PROBLEM:
For this exercise, transcribe all the records below exactly.

[Stored items]
◆ ◆ ◆ ◆
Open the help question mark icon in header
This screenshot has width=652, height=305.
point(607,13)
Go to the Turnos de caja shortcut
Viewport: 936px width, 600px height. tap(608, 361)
◆ ◆ ◆ ◆
SOLUTION TO THE PROBLEM:
Open the help question mark icon in header
This screenshot has width=652, height=305.
point(607,13)
Go to the Turnos de caja shortcut
Viewport: 936px width, 600px height. tap(608, 361)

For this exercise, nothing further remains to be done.